For many NSW vignerons, 2020 will go down as one of the most joyfully forgettable vintages of this century. Thanks to the insidiousness of widespread smoke taint (detailed here, here, here for a start), the 2020 vintage was effectively abandoned from New England to Gundagai (and most spots in between).
What a shit vintage. A shit vintage that then led into a crap year.
But not everyone lost it all. Some lucky winemakers ended up with all smoke taint free fruit, or at least enough clean fruit to make a wine or two, and Jacob Stein of Robert Stein was one of them. I’m a big fan of Jacob’s Mudgee Riesling range, and this new 2020 Robert Stein Riesling is a great result.
Effectively a declassified version of the Dry Riesling with what could be salvaged, this, importantly, it clean and clear. Not even a hint of smoke (and tested more than once by the AWRI too). It’s primal, crunchy and green fruited, the nose edged with pepper in amongst the floral white flowers notes, the mid palate typically chunky in its grapefruit apple tang.

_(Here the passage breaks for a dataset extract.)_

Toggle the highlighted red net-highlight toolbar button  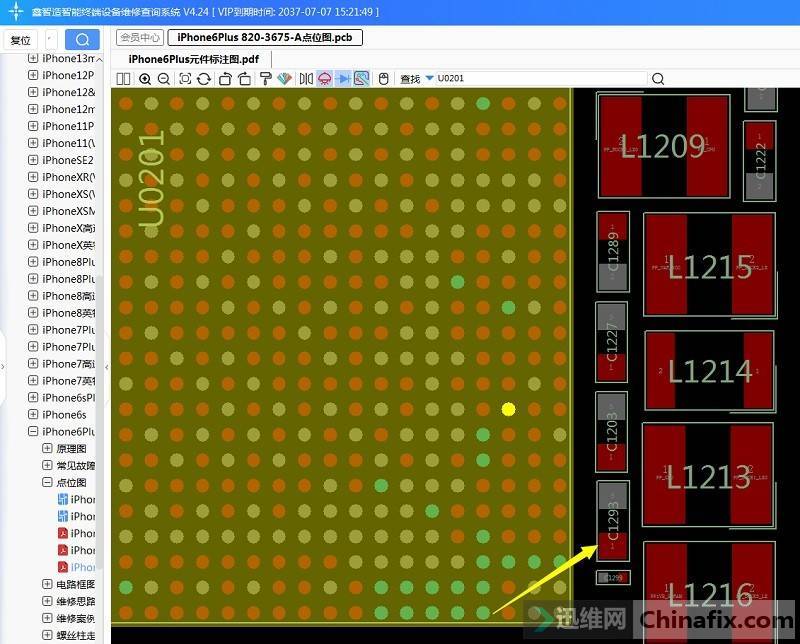pyautogui.click(x=325, y=79)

It’s maybe not as profound in its intensity like the usual Robert Stein flagship, which is usually a big, muscular, yet dry Riesling in a way that is unlike most other Australian Riesling. But it’s still long and powerful, with prominent, perfectly natural acidity.
A victory. Best drinking: now to whenever. I like this style young though. 18/20, 93/100. 12%, $35. Robert Stein website. Would I buy it? Worth a bottle.
Speaking of Riesling, these two also crossed the bench recently.
Taylors St Andrews Riesling 2019
Always my favourite Taylors wine, and this is another quality release. While it’s probably best left alone for 3-4 years, the intensity of that limey palate makes it a worthy drink whenever – it’s a powerhouse Clare Riesling, the citrus compacted in and laced up by tangy, well-handled acidity. My score will look conservative in years to come. Best drinking: later. 18/20, 93/100+. 12.5%, $40. Taylors website. Would I buy it? Worth a bottle for the cellar.
Harewood Estate Denmark Riesling 2020
Tangy and taut young dry Riesling from a Rizza master. The Rizza Master, that’s James Kellie. This isn’t even my favourite ’20 Harewood Riesling, but it is a serious wine. Maybe a little greenish, with hints of celery in amongst the waves of grapefruit. Great length, and anything but harsh, with excellent concentration, if just a bit stern. Best drinking: I’m not sure. It’s going to soften, but I’m in two minds about whether it gets profoundly better. 17.7/20, 92/100. 12%, $30. Harewood website. Would I buy it? I’d share a bottle.